14- Desta forma, o Tribunal a quo ao fazer uma interpretação diversa daquela que defendemos e, consequentemente, ao indeferir, com o aludido despacho, a arguida nulidade decorrente da invalidade da prova obtida mediante contraprova em teste de detecção de álcool no sangue realizado no mesmo aparelho, violou, para além dos artigos 18.º, n.º 1 e 3 e 32.º, n.º 1, ambos da CRP, o artigo 153.º, n.º 3, a) e n.º 4 do CE, o artigo 3.º do Regulamento de Fiscalização da Condução sob Influência do Álcool ou de Substâncias Psicotrópicas e o artigo 125.º do CPP.

15- No entanto, caso se entenda que o despacho de fls. 30 e 31 não se encontra ferido de qualquer inconstitucionalidade ou ilegalidade, sempre se dirá o seguinte quanto à sentença proferida nos presentes autos.

16- Na douta sentença o Tribunal a quo dá como provado o seguinte facto: "Submetido a análise quantitativa de detecção de álcool na sangue, através do aparelho Drager Alcotest 7110 MKIII P, acusou uma taxa de álcool no sangue de 1,35 g/l, sendo que ao ser submetido a novo exame apresentou uma taxa de álcool de 1,44 g/l".

17- No entanto, se compararmos o talão de teste n.º 177 com o talão de teste n.º 180, juntos aos autos de fls. 4 a 5, podemos constatar que o aparelho utilizado num e noutro exame foi exactamente o mesmo – MARCA: DRAGER; MODELO: 7110 MKIII P; Nº. SERIE: ARMA – 0032.

18- Assim sendo, o Tribunal a quo deveria ter dado como provado o seguinte facto: Submetido a análise quantitativa de detecção de álcool na sangue, através do aparelho Drager 7110 MKIII P, acusou uma taxa de álcool no sangue de 1,35 g/1, sendo que ao ser submetido a novo exame através do mesmo aparelho apresentou uma taxa de álcool de 1,44 g/l.

19- Acresce, ainda, que o Tribunal a quo deu também como provado os seguintes factos: - "O arguido ingeriu bebidas alcoólicas, na sequência do que conduziu o veículo com matrícula 05-DJ-01, ciente do estado alcoolizado em que se encontrava".

- "Agiu de forma livre, deliberada e consciente, bem sabendo que tal conduta era e é proibida e punida pela lei penal".

20- Resulta das declarações do Arguido que ele efectivamente ingeriu bebidas alcoólicas na noite em questão, mas nunca em momento algum o Arguido afirmou estar consciente que a sua conduta era proibida e punida por lei penal.

21- Pois, nunca o Arguido declarou ter conduzido o seu veículo automóvel na via pública com uma taxa de álcool no sangue igual ou superior a 1,2 g/l.

== == ==

- _TAREFAS_:
[a] Atualize a parte do excerto do recurso que abre com as palavras "16- Na douta" e fecha com "ARMA – 0032.", trocando "aparelho" por "equipamento".
[b] Segundo o excerto do recurso, que número de série do aparelho consta dos talões de teste?
[c] Prossiga o excerto do recurso sobre a taxa de álcool do arguido a partir do ponto em que termina.

- _AMOSTRAS DE REGISTOS_:
== == ==

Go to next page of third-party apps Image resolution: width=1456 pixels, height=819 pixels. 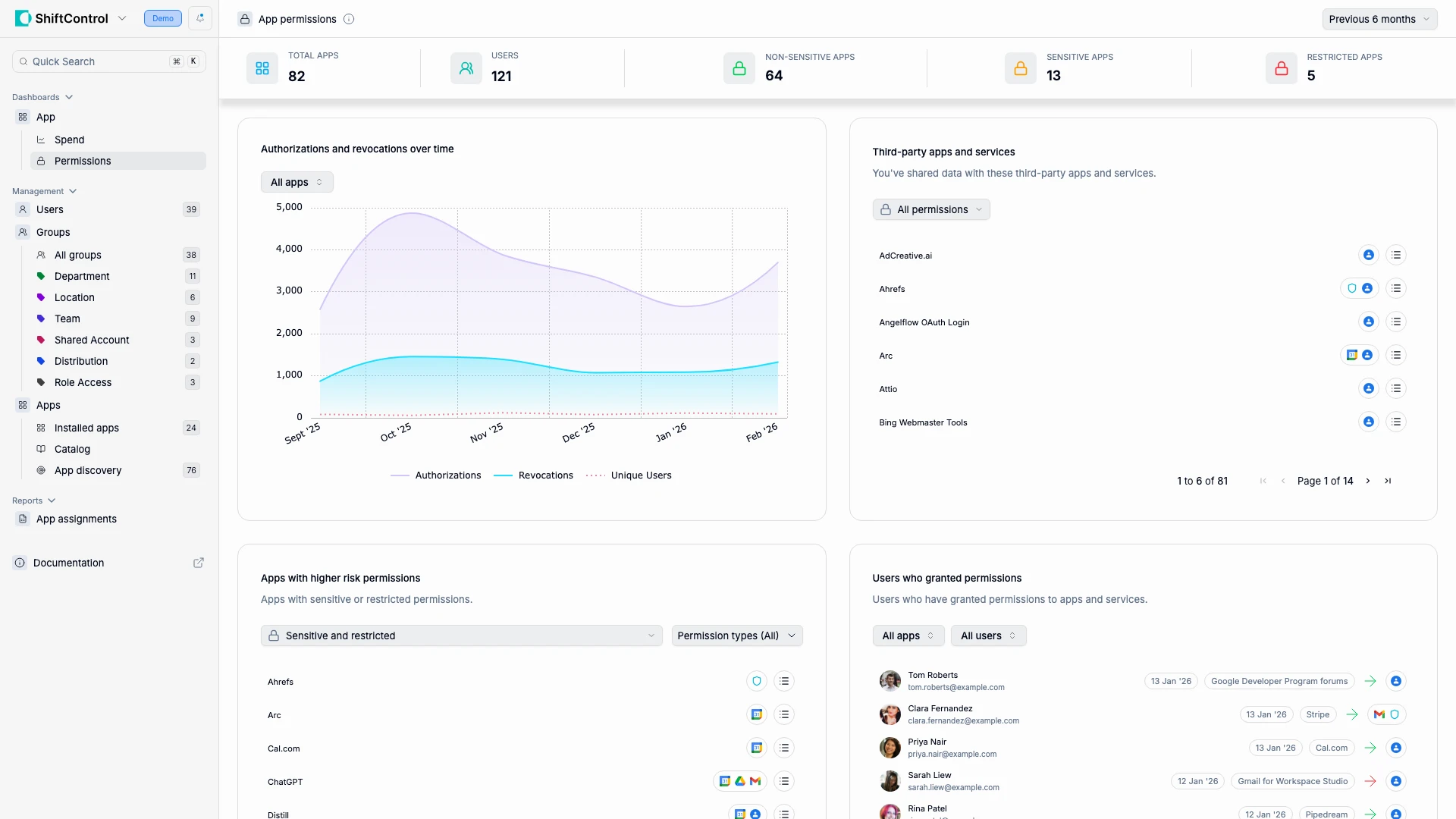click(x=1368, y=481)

== == ==

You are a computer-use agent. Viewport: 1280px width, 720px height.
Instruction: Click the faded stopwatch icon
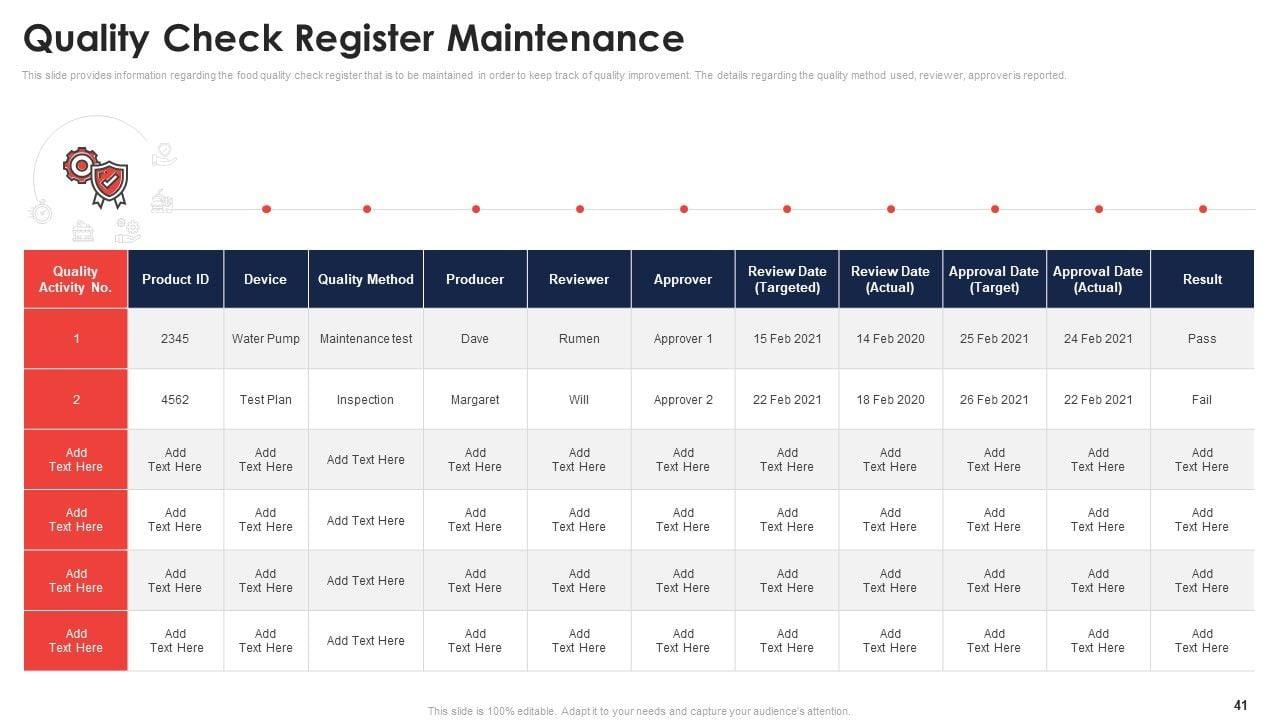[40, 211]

== == ==

- _RESPOSTAS_:
[a]
16- Na douta sentença o Tribunal a quo dá como provado o seguinte facto: "Submetido a análise quantitativa de detecção de álcool na sangue, através do equipamento Drager Alcotest 7110 MKIII P, acusou uma taxa de álcool no sangue de 1,35 g/l, sendo que ao ser submetido a novo exame apresentou uma taxa de álcool de 1,44 g/l".

17- No entanto, se compararmos o talão de teste n.º 177 com o talão de teste n.º 180, juntos aos autos de fls. 4 a 5, podemos constatar que o equipamento utilizado num e noutro exame foi exactamente o mesmo – MARCA: DRAGER; MODELO: 7110 MKIII P; Nº. SERIE: ARMA – 0032.

[b] ARMA – 0032

[c]
22- Efectivamente, o Arguido confirmou o resultado do exame e da contraprova mas nunca afirmou serem verdadeiros esses resultados, bem pelo contrário, ao ter solicitado a contraprova demonstrou inequivocamente a sua desconfiança em relação ao resultado apresentado e consequentemente à fiabilidade do aparelho.

23- Portanto, não deveria o Tribunal a quo ter dado como provado que o Arguido "conduziu o veículo com matricula 00-DJ-00, ciente do estado alcoolizado em que se encontrava" e que "Agiu de forma livre, deliberada e consciente, bem sabendo que tal conduta era e é proibida e punida pela lei penal".

24- O Tribunal recorrido deveria ter dado como provado apenas o seguinte facto: O Arguido ingeriu voluntariamente bebidas alcoólicas, na sequência do que conduziu o veículo com a matrícula 00-DJ-00.

25- O Arguido em momento algum confessou estar alcoolizado e muito menos ter consciência de que com a sua conduta era proibida e punida por lei penal, tendo apenas confirmado que ingerira bebidas alcoólicas.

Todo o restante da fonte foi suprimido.